# Saltwater Liscense and fishing LBI



## Lead slinger (Mar 16, 2005)

I am visiting my son in NJ for several days. Would like to fish Long Beach Island. What is hitting if anything and do you need a saltwater liscense to fish the surf? 

Thanks for the info.


----------



## mako993 (Aug 14, 2004)

*Fishing LBI*

Lead Slinger, 

First off, I like your handle. As far as fishing off of the LBI beaches, you don't need a saltwater license anywhere in NJ, although you MAY need a "beach tag" of some sort for local beach access. I grew up in the Pine Barrens nearby, and although I haven't fished there in years, that's what I remember. The Island is divided up into districts (Beach Haven, Barnegat Light, Loveladies, etc). An excellent resource to check is the Fisherman's Headquarters, which is right over the bridge going to the island. You can find them at www.fishermansheadquarters.com. The spring Striper run may be starting to kick in, but the Bluefish won't be active for a little while, if you like Blues. Hope this helps some. 

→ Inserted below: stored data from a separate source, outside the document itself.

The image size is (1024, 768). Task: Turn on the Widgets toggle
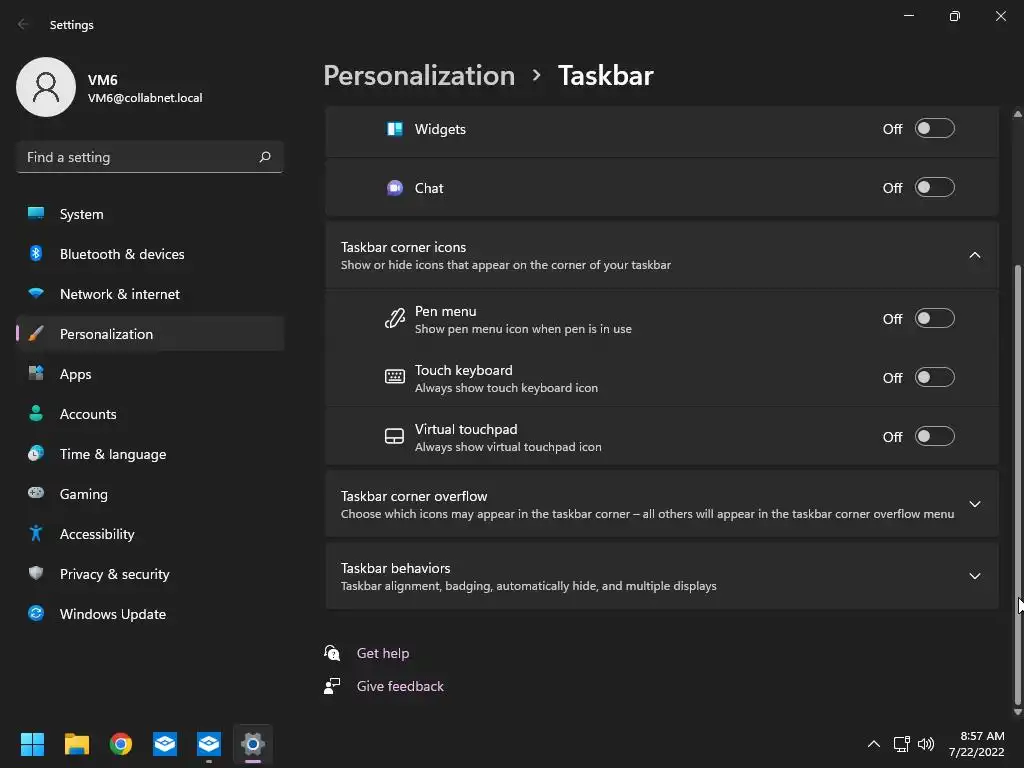(x=935, y=129)
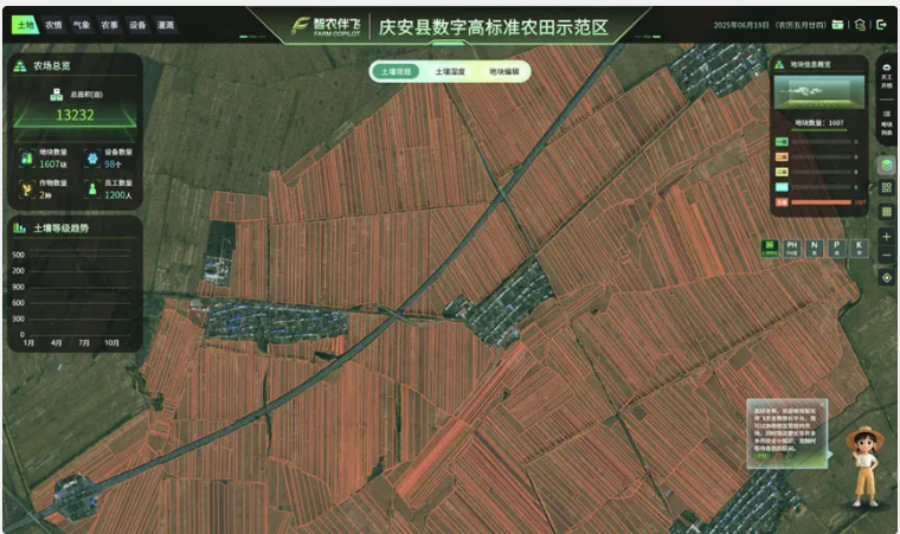Open the 地块列表 side panel button

coord(886,118)
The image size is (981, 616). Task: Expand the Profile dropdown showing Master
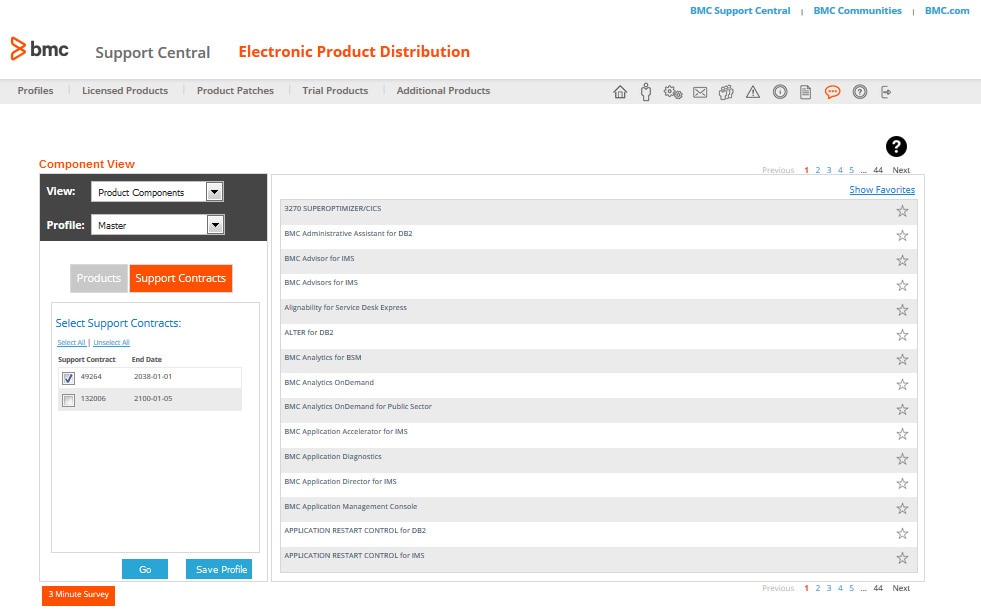pyautogui.click(x=157, y=226)
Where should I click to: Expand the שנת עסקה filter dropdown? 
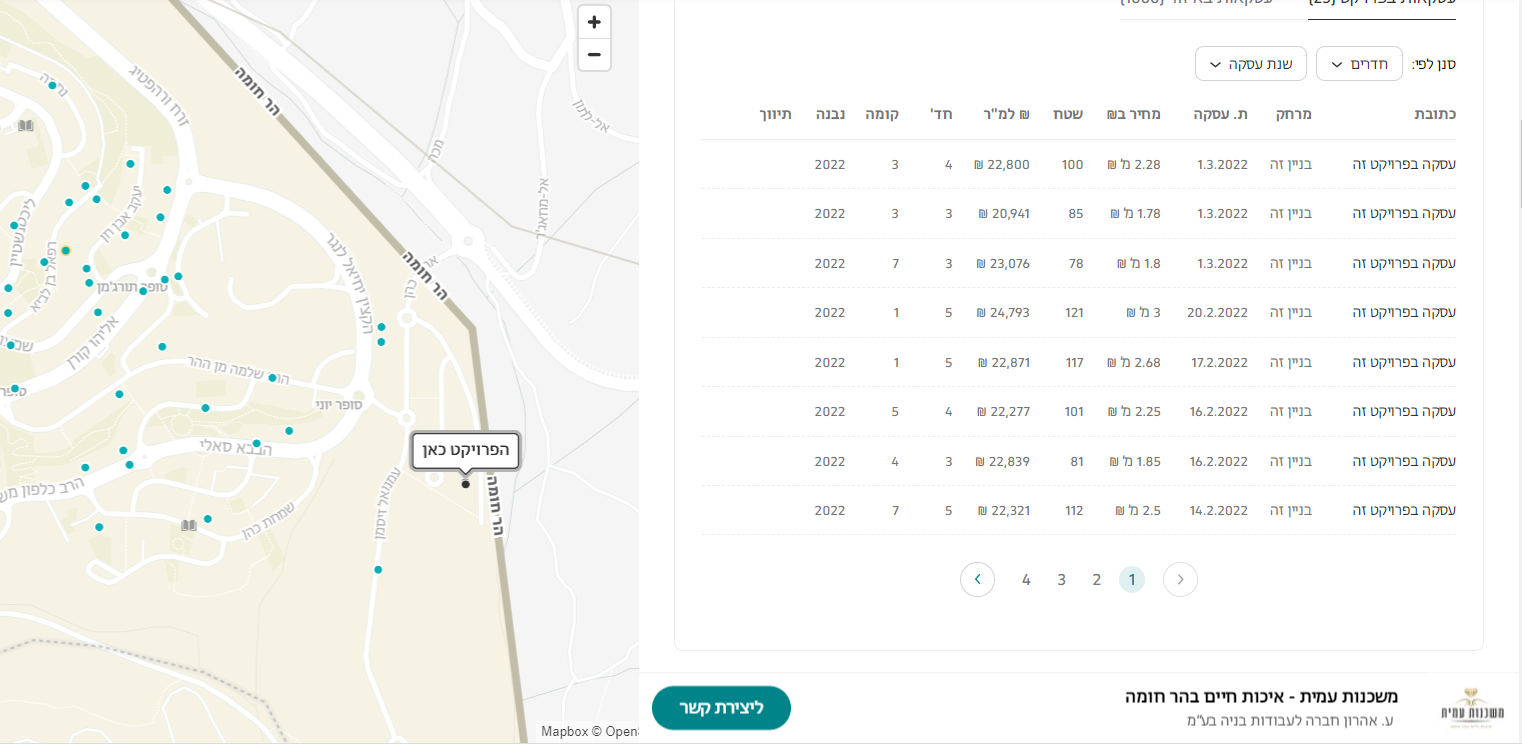pos(1251,64)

I'll be getting back up there more this summer, at least once a month. I live in Virginia and have been away from home for awhile.


----------



## mako993 (Aug 14, 2004)

*Good Link*

Here's some good info on the striper fishing up there: 

http://stripersurf.com/index.html


----------



## Lead slinger (Mar 16, 2005)

Thanks for the info. It is a beautiful morning so I think we will go give it a try. A bad day fishing is still better than a good day at work. 
Have a good day Mako993.


----------



## mako993 (Aug 14, 2004)

*Lbi*

Have a (hopefully) good day in the surf yourself - let me know how it goes! I'll be up there again soon enough.


----------